Don’t use “Dear Sir or Madam”:
In some culture especially in south Asian as far as I know, this type of salutation exists, but not in North America or Europe at least. You can start your email by saying Dear Professor X or Dear Dr. X or just simply say Hello Professor or Dr. X.
Contents of the main body:
Your main body should be concise and brief. In the main body, you should introduce yourself, make it clear why you are interested in the particular group and mention how your experience and skills make you a best fit. Just to educate the readers, here is a sample template given below:
E-mail Subject: Prospective PhD Applicant Fall/Spring 2023 (CGPA 3.XX, GRE – 3XX, X Publications)
Dear Professor Last Name/ Dr. Last Name,
Good day to you. I am writing to express my interest for doing PhD under your supervision. I am interested to work with you on understanding the failure mechanism of ceramics materials under extreme temperature and pressure. My research experience on ceramic and polymer materials, makes me a good fit for your group.
Here is a brief summary about my research skills and experiences:
Materials Synthesis: Name the system of materials you can synthesized
Material Testing: Put the Keywords
Material Characterization: Put the Keywords
Mathematical/Theoretical Modelling Experience: mention (if any)
Computational Skills: MATLAB, Python (or name any that you know)
I have contributed to XX publications and gave several oral presentations in different international conferences. I have completed my M.Sc from University of X in Fall 2018 (CGPA 3.XX out of 4.0) and B.Sc in Mechanical Engineering from University of Y (CGPA 3.XX out of 4.0) in 20XX.
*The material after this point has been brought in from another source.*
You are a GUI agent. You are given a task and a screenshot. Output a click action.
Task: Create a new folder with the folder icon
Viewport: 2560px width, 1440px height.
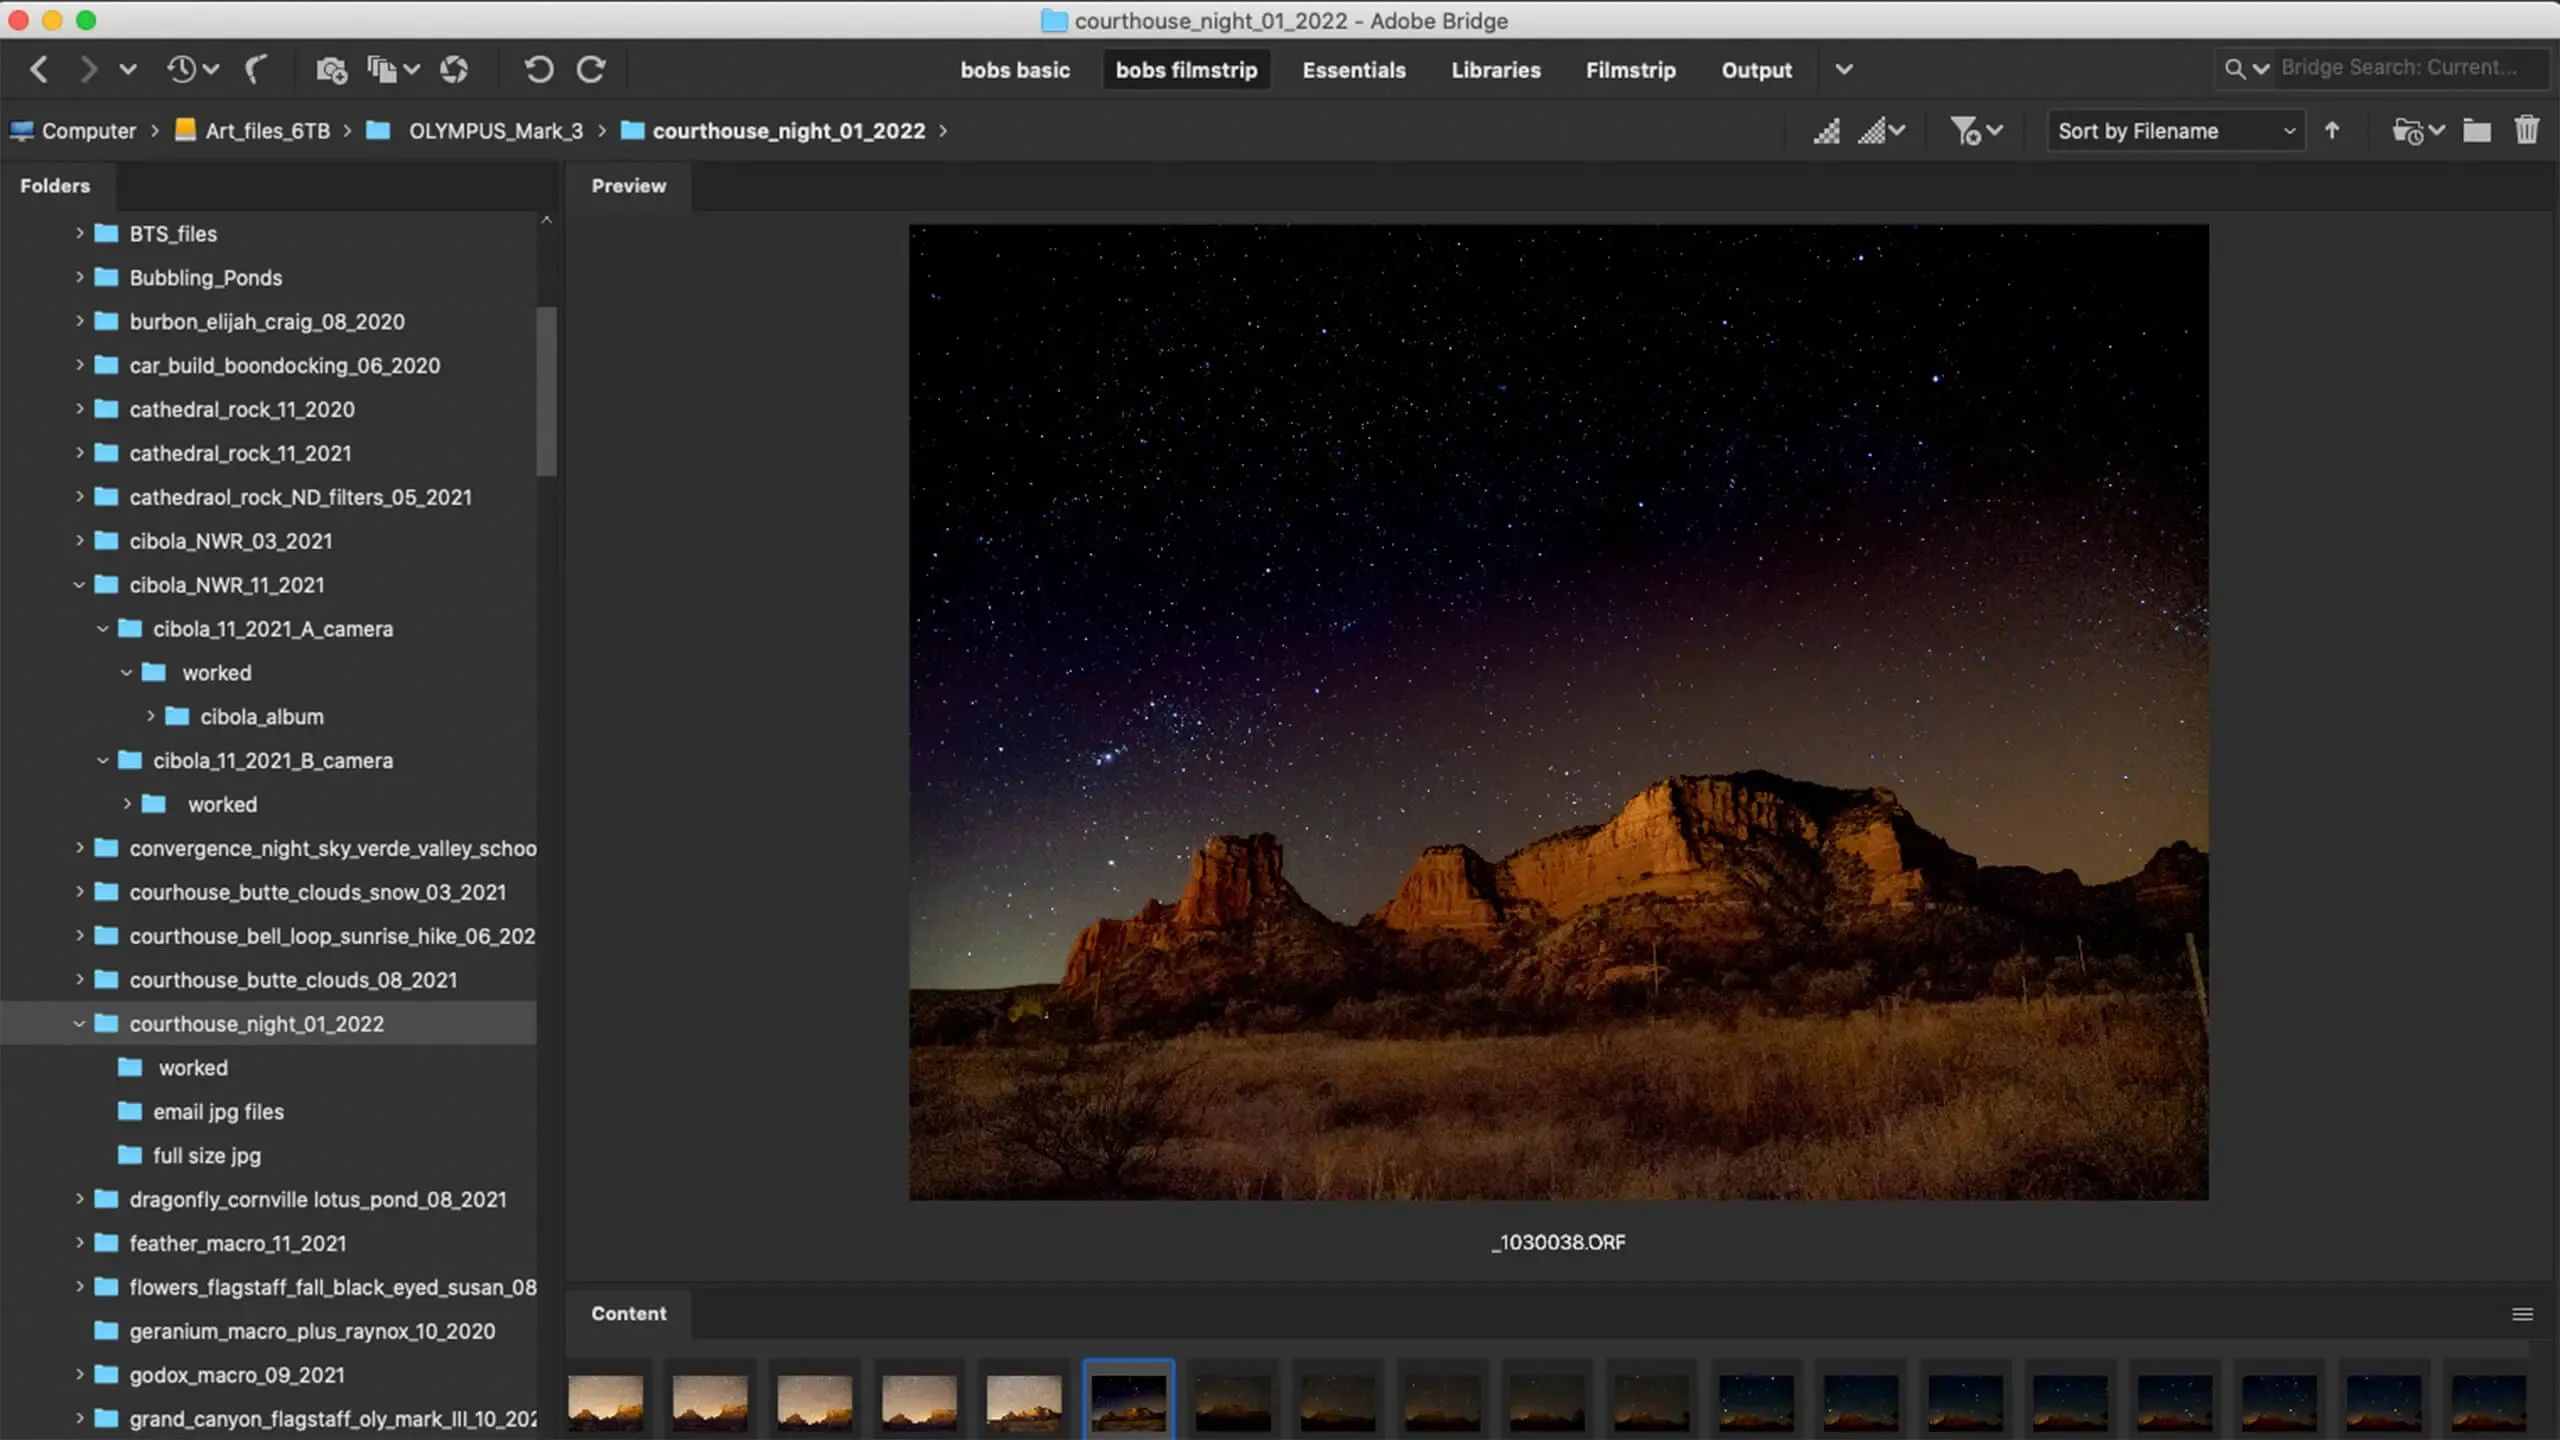2476,130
Please find the attached copy of my CV and a brief summary about my research work. I would be grateful to you if you allow me to work with you for my PhD.
Thanks,
Your Name
Google Scholar Profile
What should you expect?
Faculty advisors are not obliged to reply your email. So do not expect any immediate reply. If you do not get any reply within three to five days, then just move on to next faculty advisor. Often time faculties tend to show no interest if they do not like any applicant or not taking any students in the upcoming academic year. Sometimes your email might get buried under other emails. You might send a follow up email, but do it for once. If you do not get any further reply, just move on.
However, if a faculty is interested in you then you can expect some sort of positive reply. For example a faculty might write: “You are a good fit for my group. Please apply by the deadline.” or the faculty might invite you for an interview, and then, s/he might decide whether to hire you or not. Please keep in mind that every faculty has different policy for hiring students. So, you cannot expect them to response in the same way. Please keep in mind that the faculties always look for the best and the right candidate for their group. Unless you make through the rigorous selection procedure and make top of the list, nothing is guaranteed.
Disclaimer: No A.I. was used to generate any portion of this write up.